ホメオパシーが流行るのは宗教が機能していないからかもしれない

死生観というか。いかにして生きるかには必ずいかにして死ぬかがついて回るはずなんだけど、死は忌むべきもの、避けるべきもの、人は生きて社会に貢献するべき、という世の中では長生きが正義であって。その反面、高齢化社会が云々。もちろん、本人の選択と、社会の体制というのがバランスであって、社会がある年齢で死ぬことを強要するようなものではなくなっているけれどもね。
ホメオパシーを信じて死ぬ、というのも個人の自由って言えば自由なんだけど、人事を尽くして天命を待つって言うよりは藁にもすがっているだけであって、藁なんてすがっても無駄なのわかっているじゃない。生にとって無駄ってわかっているものにすがって死ぬことはしたくない。信じるってだけなら宗教だって同じだけど、死に向き合って如何にして死ぬべきかを考えて、ということはホメオパシーにはないよね。信じるのは治るということだけ。
延命治療を拒否したり対症療法だけで済ませたりするのは人生観の範囲だと思うし、そのことについて他者がとやかく言うことでもないけれども、生きたいと思う人に無効な選択肢をさも有効かのように提示することはやはりよくないことだ。治したいという意思を完全に裏切っている。
それでも、本人の意思なら、というべきかどうか。少なくとも、それ相応の年齢になってなお無知であることを罪として認めるのであれば、それは本人の問題だろう。もっとも、社会が無知であることによる不幸を最大限排除しようと機能すべきなのであれば、それを認めるべきではない。
藁にでもすがるのは生への執着の姿として、美しくもあり醜くもあり。でも、あっちに綱があるのに藁にすがろうとする人を見捨ててさることはしたくはないよね。

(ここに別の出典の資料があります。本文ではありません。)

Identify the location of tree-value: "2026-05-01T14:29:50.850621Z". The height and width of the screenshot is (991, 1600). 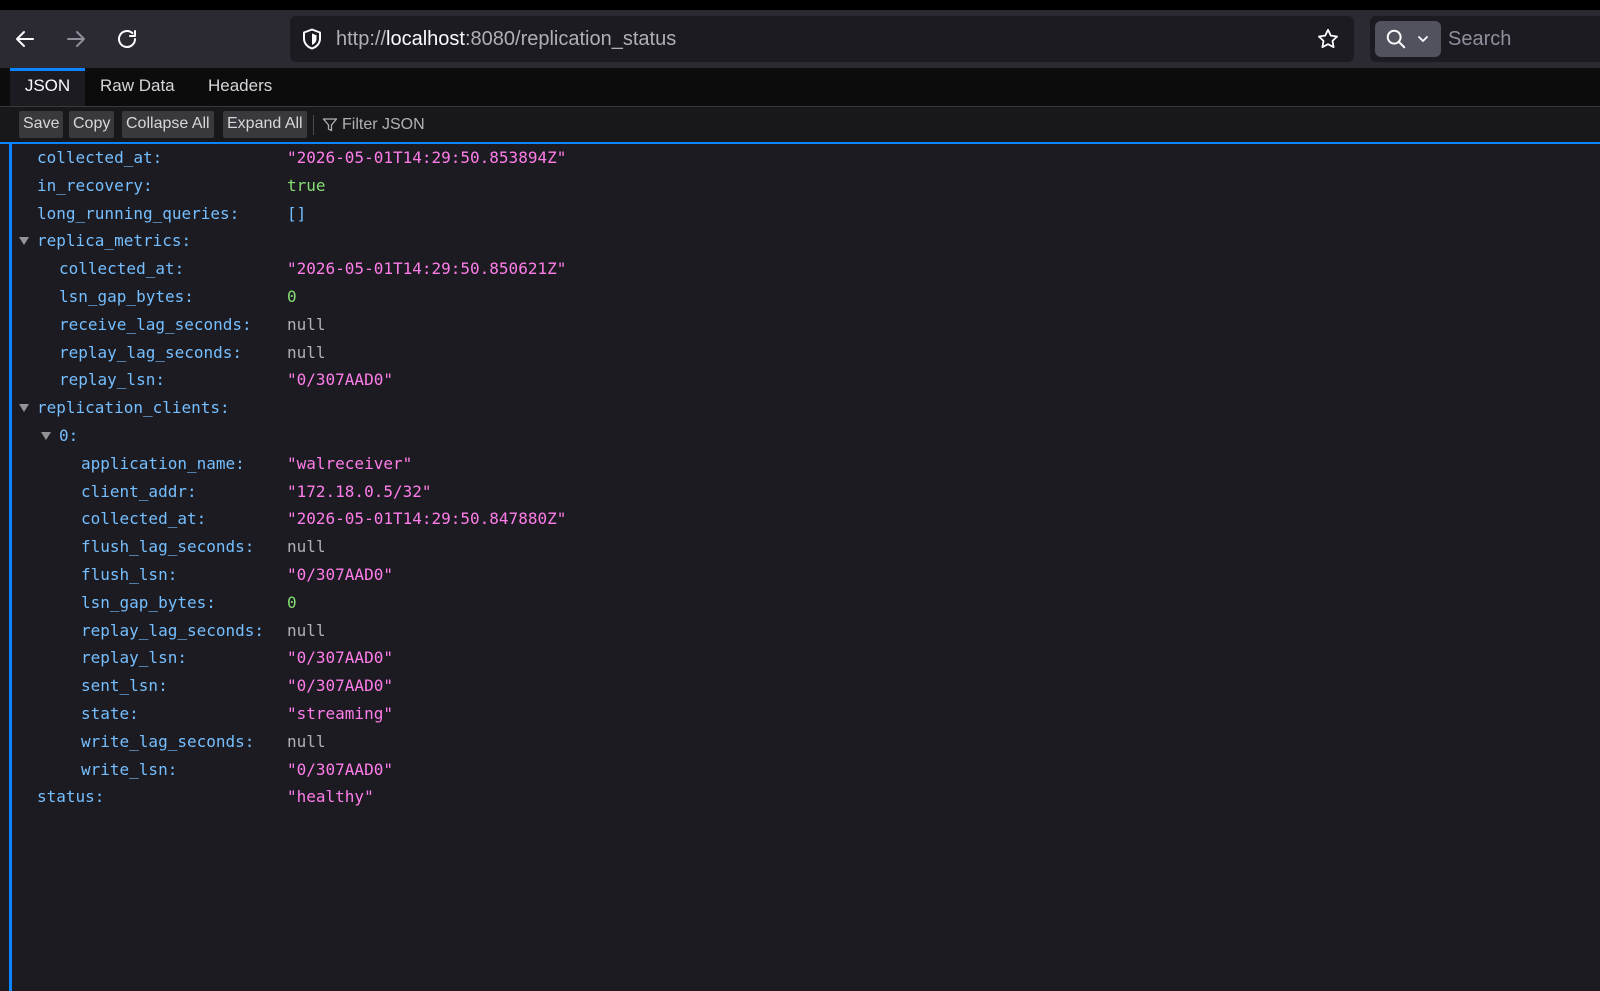
(427, 269).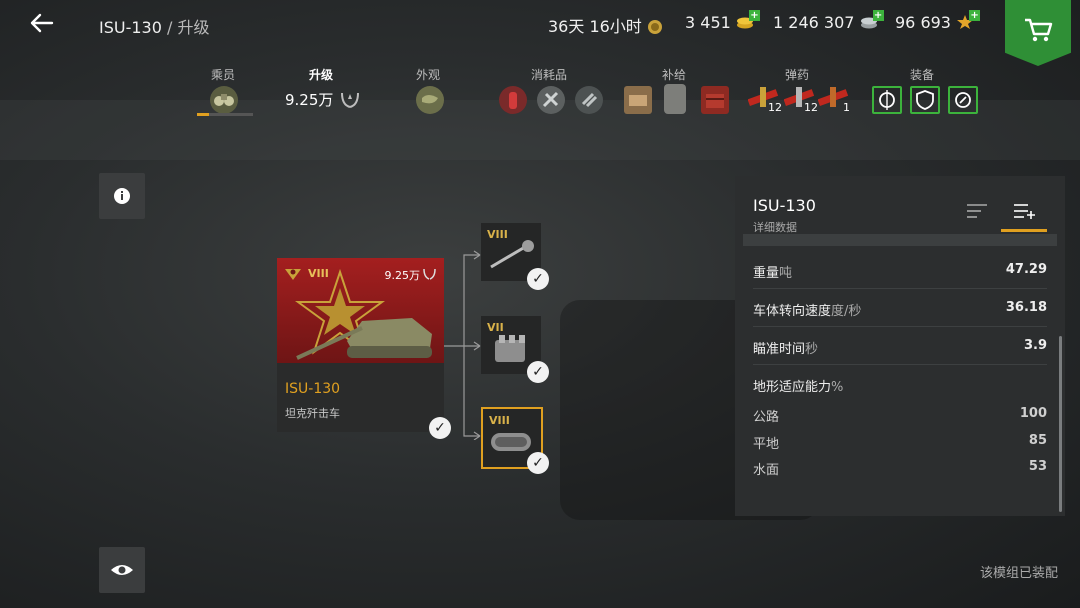 The width and height of the screenshot is (1080, 608). I want to click on info-icon, so click(122, 196). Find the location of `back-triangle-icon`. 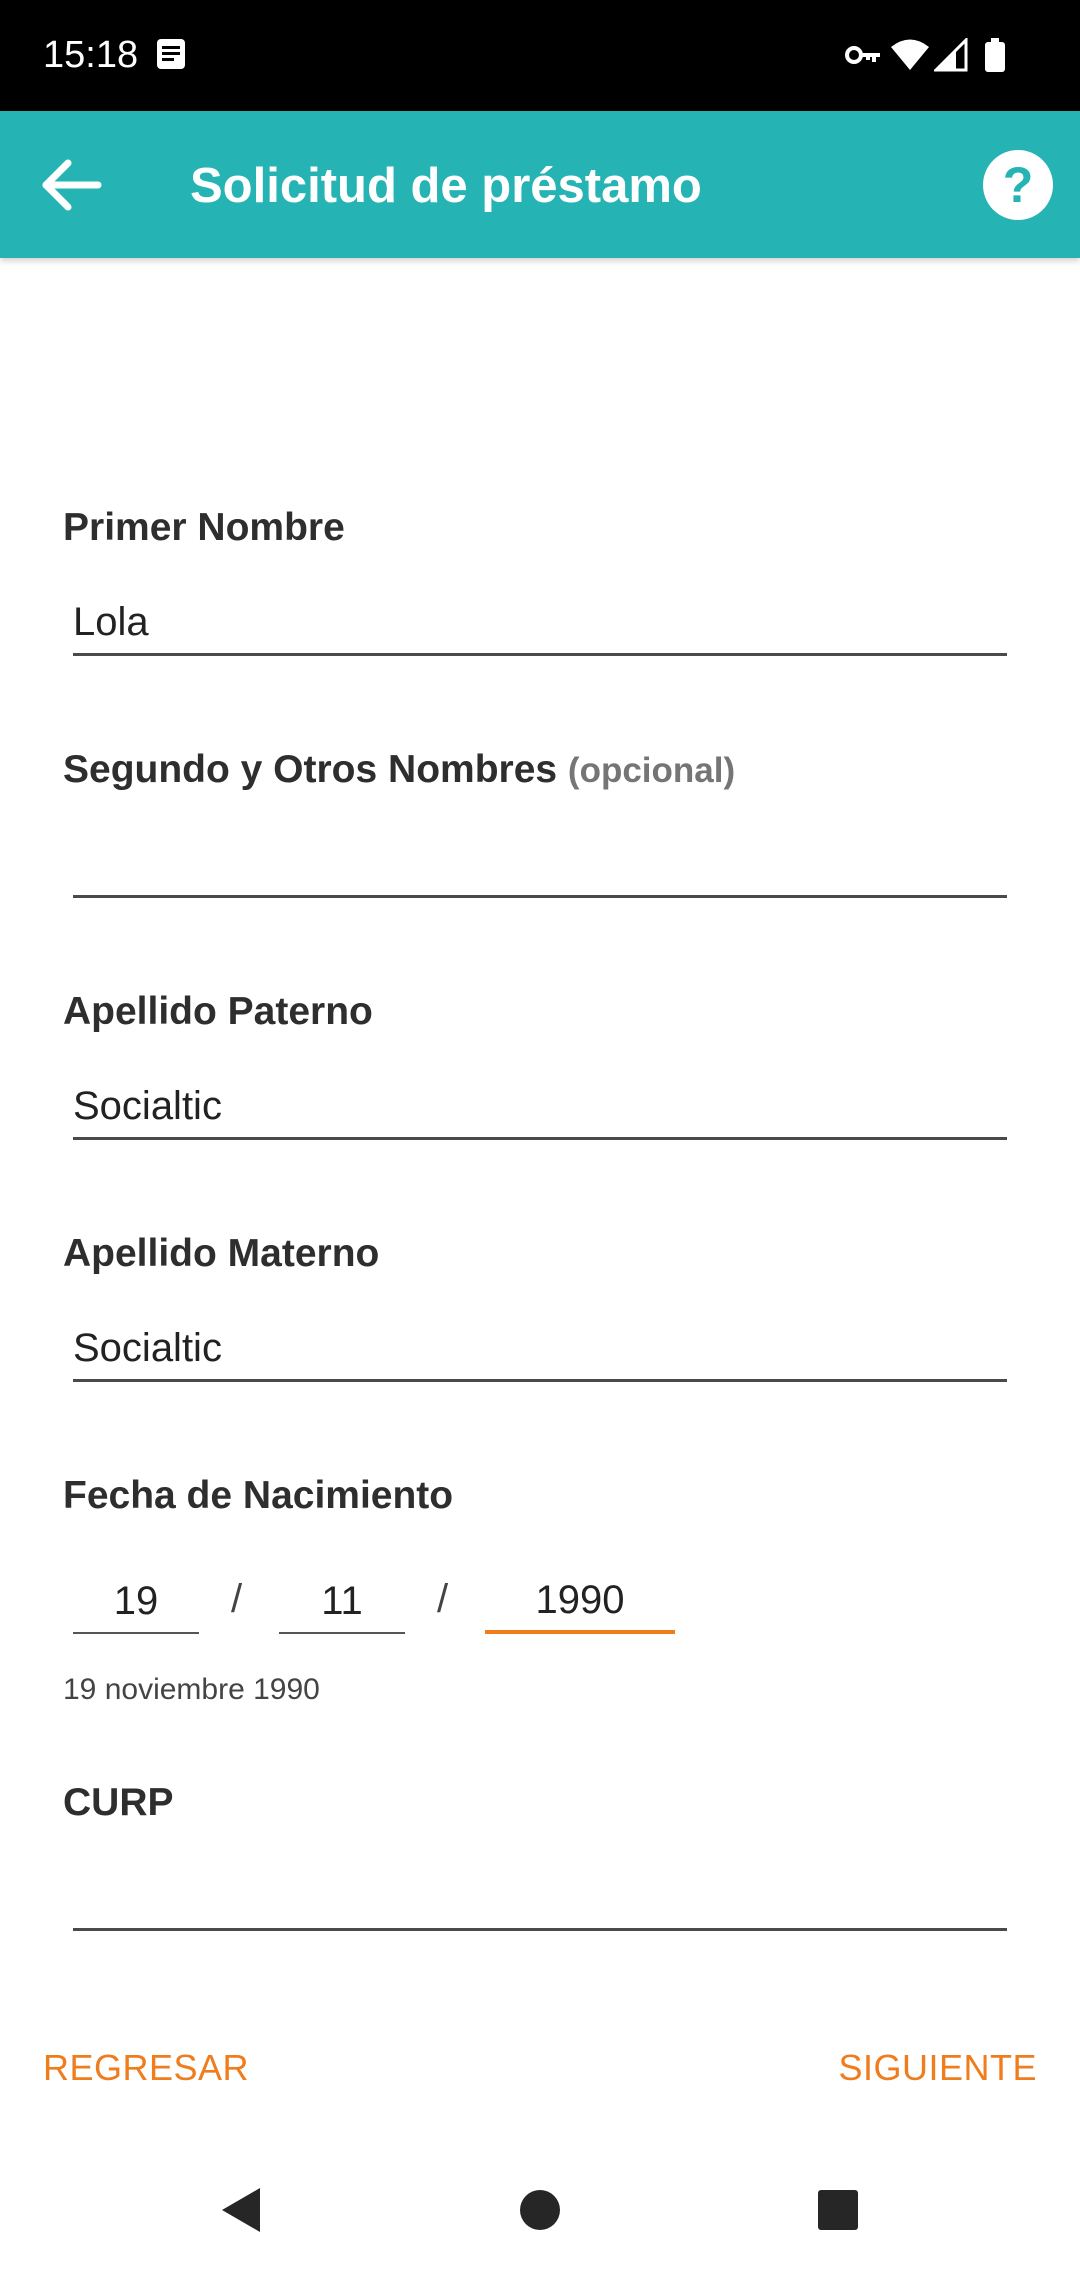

全然宗教の話にならないね。来世とか、あの世とか、荒唐無稽だよねって思ってしまえば、なんとしてでも生きる手段を追い求めることが現代の宗教なのかもしれない。有機何とかとかエコなんとかとか、まあ大概が宗教みたいなもので、その中にホメオパシーがあったり、マクロビがあったり。でもなんかしらんけど、そこには目的しかないんだよなあ。ないはずなのに、なぜか信念とかそういうものがセットになってしまったりする。「西洋医学は信じません(キリッ」とか。健康に生きるために実践していること自体がなぜか人生観を支配してしまうようなそんな違和感。


全部裏返せば、死への恐怖からの逃避なのかもしれない。理性で死と向き合ったとき、どうしても直面してしまう、決定的な瞬間を避けるために、壮大な伏線として、自分はそれを信じて生きたんだからそれでよいんだ、という人生観を用意しておくのかもしれない。ともすれば、代替医療は西洋医学によって死に直面する理性が零れ落ちたときの受け皿として機能しているのかも知れず。


単に無知が作用しているだけならば、しかるべき公的手段を講じることで防げる被害はたくさんあるだろう。そうであって欲しいと思う。